[begin Excerpt to read]

3. Results and discussion

In this study, our research identified blue and green infrastructure using a dataset including 57,221 data points, and a random forest classification model was carefully developed in Python. The intricacies of the model's accuracy are systematically presented and quantified in Table 2, providing a comprehensive insight into its performance. After the model evaluation, the calculation of SHAP values for every classification was done as a deeper level of analysis. This detailed analysis provided significant information about the contributing factors affecting the classification results. The subsequent exploration of these SHAP values culminated in the computation of mean SHAP values, an aggregation that provides a consolidated perspective across all three classification categories.

Class	Precision	Recall	f1-score	Support
Deep Green	0.97	0.96	0.97	7166
Green	0.96	0.96	0.96	4975
Blue	0.99	0.98	0.99	5026
accuracy			0.97	17167
macro avg	0.97	0.97	0.97	17167
weighted avg	0.97	0.97	0.97	17167

Table 2. Shows the classification report for random forest classifier

The graphical representation of mean SHAP values in Figure 4 presents interesting information about how specific spectral bands play an important role in the classification process. Bands B8A, B5, B7, B3, B6, and B12 show as essential contributors, each with an identifiable weight in influencing classification outcomes. Of particular significance is band B8A's prominence, which has been identified as the most important among the factors considered, emphasising its significant role in the overall classification framework. This thorough research not only improves our understanding of the model's fundamental workings, but it also provides insight into the spectral properties that play an important role in accurately distinguishing between blue and green infrastructures.

[end Excerpt to read]
[begin Stored data]

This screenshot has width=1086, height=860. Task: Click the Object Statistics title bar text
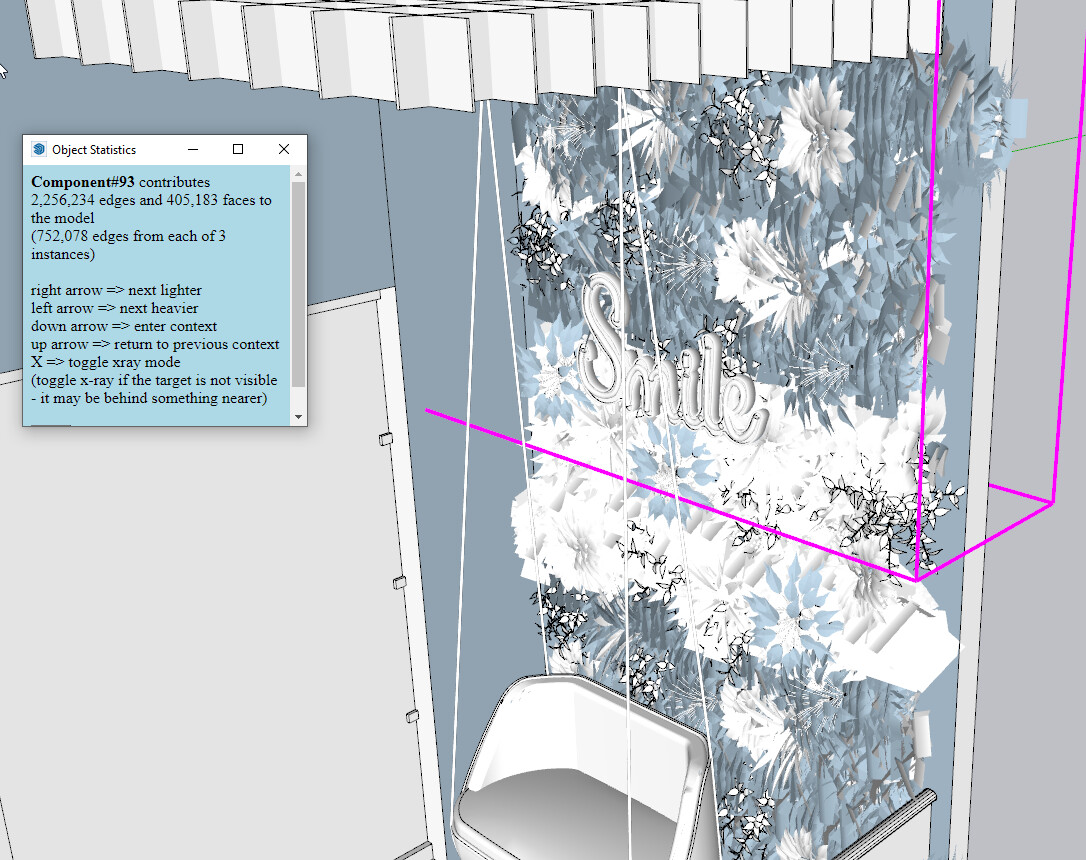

[end Stored data]

Written instruction:
Carry on the results and discussion on classifying blue and green infrastructure, starting after its last sentence.

Exercise response:
**Figure 4.** *Shows the output for mean SHAP value random forest classifier*

Figure 4 illustrates how taking a deeper understanding of the SHAP values within each class reveals unique spectral characteristics that are essential to the identification method. The SHAP values highlight the fundamental significance of bands B8A, B7, B6, and B8 within the Deep Green class. These particular spectral bands show evident as significant contributors, defining the subtle qualities that set Deep Green infrastructure apart in the sample. In the green class, bands B8A, B5, B4, and B3 play a crucial role, as indicated by the SHAP values. The key determinants that characterise and define the green infrastructure class are all of these spectral bands considered altogether. In this particular context, the small variations that the SHAP values provide offer important new understandings of the different spectral fingerprints associated with green infrastructure.

**Figure 5.**Bee swarm plot for bands for deep green, green, and blue categories. The gradient colour of the dots represents the band's value transitioning from low (blue) to high (red). The input variables are arranged on the y-axis according to their relevance, with the most influential variables at the top. The SHAP value on the x-axis represents the chance of being predicted as the target's textural class. The higher the SHAP value, the greater the likelihood.

In the blue class, a specific set that comprises important bands resulted. The SHAP values in this case clearly show that band B5 is the most important factor in the classifying method. In addition, bands B4, B3, and B12 are important in identifying characteristics distinctive to the blue class. This thorough analysis highlights how crucial each spectral band is to capturing the unique characteristics of blue infrastructures in the dataset.

In addition to improving our comprehension of the spectral characteristics influencing categorization results, the detailed examination of SHAP values within each class allows for a focused and knowledgeable appraisal of the key bands or factors in each infrastructure category—Deep Green, Green, and Blue. This thorough spectral categorization offers an accurate understanding for improving the model and enhancing our understanding of the complex relationship between infrastructure classification and spectral bands.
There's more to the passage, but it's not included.